--- Data shown ---
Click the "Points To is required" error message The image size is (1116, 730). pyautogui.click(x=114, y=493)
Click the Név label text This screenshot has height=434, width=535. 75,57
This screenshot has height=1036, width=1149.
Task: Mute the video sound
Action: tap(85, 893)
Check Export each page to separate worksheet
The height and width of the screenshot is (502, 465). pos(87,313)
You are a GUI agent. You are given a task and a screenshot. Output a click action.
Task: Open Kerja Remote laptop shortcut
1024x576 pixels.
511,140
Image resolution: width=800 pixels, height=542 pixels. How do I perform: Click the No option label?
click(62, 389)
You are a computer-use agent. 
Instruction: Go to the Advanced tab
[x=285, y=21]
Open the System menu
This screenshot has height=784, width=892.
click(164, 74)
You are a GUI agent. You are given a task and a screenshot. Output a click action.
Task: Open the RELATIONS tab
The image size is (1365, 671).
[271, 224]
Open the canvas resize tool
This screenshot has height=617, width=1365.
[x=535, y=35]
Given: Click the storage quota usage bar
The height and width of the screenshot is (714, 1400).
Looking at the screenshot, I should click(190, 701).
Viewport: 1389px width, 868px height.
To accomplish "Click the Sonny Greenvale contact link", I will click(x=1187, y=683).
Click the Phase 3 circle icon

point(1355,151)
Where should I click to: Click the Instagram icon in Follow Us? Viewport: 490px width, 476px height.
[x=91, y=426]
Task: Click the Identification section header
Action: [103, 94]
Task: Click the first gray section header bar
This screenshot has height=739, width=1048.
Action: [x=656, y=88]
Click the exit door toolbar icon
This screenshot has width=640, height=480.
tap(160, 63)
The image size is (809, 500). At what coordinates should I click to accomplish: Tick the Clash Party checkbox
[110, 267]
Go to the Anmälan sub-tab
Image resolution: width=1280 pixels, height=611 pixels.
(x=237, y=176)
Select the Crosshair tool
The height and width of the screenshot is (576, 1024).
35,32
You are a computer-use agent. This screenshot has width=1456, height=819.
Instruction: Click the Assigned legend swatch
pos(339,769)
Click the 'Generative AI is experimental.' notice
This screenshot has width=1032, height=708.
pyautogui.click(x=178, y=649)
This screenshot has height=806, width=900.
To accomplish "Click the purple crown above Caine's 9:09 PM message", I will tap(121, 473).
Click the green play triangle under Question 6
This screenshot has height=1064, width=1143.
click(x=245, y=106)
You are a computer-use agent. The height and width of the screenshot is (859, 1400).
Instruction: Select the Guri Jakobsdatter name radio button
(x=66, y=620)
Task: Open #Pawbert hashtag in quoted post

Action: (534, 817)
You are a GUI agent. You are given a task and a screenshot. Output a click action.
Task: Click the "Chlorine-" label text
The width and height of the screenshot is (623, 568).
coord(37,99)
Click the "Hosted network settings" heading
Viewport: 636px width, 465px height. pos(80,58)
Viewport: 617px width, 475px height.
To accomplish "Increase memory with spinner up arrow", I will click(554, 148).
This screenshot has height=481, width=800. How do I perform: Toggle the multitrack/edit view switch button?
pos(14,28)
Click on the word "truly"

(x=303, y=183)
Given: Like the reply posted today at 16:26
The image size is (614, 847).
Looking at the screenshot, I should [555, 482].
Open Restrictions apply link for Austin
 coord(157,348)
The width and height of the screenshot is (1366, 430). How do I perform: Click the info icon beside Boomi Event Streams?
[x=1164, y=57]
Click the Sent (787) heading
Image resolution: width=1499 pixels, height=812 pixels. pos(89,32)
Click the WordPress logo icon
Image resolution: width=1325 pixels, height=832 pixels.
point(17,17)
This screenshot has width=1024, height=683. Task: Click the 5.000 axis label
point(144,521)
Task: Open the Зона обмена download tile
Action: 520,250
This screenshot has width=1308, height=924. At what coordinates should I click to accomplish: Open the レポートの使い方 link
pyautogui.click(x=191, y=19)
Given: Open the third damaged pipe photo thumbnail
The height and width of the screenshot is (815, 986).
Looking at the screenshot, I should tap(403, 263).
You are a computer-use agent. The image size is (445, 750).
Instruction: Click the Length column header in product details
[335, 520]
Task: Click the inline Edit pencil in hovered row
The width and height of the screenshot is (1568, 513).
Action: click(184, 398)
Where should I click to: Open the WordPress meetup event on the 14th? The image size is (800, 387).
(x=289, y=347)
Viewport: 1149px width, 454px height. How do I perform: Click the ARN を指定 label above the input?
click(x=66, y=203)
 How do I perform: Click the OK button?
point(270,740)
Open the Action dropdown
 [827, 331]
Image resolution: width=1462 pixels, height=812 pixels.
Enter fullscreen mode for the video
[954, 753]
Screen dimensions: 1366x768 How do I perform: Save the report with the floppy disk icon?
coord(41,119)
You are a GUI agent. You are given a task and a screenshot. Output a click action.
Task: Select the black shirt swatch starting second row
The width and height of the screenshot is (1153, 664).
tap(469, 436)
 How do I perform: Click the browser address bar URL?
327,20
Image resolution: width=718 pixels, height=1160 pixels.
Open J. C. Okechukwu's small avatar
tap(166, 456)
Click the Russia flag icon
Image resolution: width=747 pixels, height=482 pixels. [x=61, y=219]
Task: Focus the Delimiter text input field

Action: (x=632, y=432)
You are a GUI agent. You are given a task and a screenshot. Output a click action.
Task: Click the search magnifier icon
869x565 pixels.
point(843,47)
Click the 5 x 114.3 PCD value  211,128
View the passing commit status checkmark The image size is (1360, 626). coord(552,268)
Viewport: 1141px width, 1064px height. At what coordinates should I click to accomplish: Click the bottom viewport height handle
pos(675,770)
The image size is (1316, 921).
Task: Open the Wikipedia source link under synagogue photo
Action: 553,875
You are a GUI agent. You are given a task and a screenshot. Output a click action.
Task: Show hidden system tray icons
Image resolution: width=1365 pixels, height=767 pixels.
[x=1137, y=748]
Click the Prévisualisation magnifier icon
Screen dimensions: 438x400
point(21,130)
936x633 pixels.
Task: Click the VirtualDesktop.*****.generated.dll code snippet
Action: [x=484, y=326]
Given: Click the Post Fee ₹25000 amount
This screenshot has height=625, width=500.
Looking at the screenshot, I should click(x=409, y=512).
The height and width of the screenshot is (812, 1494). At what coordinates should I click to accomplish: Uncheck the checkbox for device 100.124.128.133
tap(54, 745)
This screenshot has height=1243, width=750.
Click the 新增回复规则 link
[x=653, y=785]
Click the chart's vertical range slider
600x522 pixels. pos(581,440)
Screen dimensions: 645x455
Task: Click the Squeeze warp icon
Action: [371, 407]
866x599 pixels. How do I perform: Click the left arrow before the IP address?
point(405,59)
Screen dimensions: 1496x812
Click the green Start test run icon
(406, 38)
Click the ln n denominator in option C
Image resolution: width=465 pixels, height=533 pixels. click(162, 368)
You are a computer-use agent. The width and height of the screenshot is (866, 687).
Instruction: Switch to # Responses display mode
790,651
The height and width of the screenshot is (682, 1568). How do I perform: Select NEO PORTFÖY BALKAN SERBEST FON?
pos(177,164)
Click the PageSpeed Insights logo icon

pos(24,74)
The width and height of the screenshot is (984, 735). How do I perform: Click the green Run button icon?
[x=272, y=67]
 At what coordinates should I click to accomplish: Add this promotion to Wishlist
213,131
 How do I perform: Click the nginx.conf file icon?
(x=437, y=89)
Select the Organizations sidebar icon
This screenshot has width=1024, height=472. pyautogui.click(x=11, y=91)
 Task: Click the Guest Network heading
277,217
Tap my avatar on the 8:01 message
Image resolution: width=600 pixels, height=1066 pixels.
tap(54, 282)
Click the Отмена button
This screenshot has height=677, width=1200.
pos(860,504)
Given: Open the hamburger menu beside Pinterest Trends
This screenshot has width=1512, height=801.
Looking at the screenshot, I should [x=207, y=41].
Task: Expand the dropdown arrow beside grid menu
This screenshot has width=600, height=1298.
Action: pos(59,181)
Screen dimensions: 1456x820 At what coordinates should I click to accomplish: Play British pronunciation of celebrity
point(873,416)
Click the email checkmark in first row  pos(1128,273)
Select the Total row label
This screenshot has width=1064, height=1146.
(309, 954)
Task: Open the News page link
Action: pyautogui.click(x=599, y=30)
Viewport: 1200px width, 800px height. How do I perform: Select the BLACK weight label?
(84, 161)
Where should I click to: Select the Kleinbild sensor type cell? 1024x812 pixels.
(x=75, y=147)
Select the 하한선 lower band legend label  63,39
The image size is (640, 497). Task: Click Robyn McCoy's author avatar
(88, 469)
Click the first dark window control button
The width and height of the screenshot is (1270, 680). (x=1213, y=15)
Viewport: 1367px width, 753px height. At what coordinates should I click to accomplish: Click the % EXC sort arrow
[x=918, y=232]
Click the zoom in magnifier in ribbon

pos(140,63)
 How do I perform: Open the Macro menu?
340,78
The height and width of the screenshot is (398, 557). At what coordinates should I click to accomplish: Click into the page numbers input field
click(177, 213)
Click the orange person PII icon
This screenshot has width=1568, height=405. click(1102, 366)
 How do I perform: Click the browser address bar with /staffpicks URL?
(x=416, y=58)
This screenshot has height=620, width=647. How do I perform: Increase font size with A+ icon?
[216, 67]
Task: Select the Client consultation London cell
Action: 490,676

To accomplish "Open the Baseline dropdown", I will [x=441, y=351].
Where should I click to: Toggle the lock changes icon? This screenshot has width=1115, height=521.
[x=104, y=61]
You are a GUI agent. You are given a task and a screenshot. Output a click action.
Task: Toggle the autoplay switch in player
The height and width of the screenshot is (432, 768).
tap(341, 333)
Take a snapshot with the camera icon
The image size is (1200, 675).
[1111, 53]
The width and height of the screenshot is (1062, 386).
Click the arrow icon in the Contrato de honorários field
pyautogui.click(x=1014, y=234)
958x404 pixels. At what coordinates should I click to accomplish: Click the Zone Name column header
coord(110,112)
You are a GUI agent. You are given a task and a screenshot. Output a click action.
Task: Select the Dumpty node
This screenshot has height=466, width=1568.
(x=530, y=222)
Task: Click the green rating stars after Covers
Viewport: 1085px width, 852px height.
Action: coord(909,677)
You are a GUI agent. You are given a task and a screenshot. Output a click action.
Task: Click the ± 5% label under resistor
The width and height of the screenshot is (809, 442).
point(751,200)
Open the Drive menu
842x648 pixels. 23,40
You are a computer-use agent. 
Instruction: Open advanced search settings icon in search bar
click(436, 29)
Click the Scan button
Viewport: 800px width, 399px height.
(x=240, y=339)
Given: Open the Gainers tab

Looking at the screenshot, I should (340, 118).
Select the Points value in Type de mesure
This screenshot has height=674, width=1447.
---
◆ **About this task**:
Each line above with the word "will" needs to be copied.

◆ **Answer to the problem**:
To accomplish "Click the Sonny Greenvale contact link", I will click(x=1187, y=683).
To accomplish "Click the purple crown above Caine's 9:09 PM message", I will tap(121, 473).
To accomplish "Increase memory with spinner up arrow", I will click(554, 148).
To accomplish "Open the Baseline dropdown", I will [x=441, y=351].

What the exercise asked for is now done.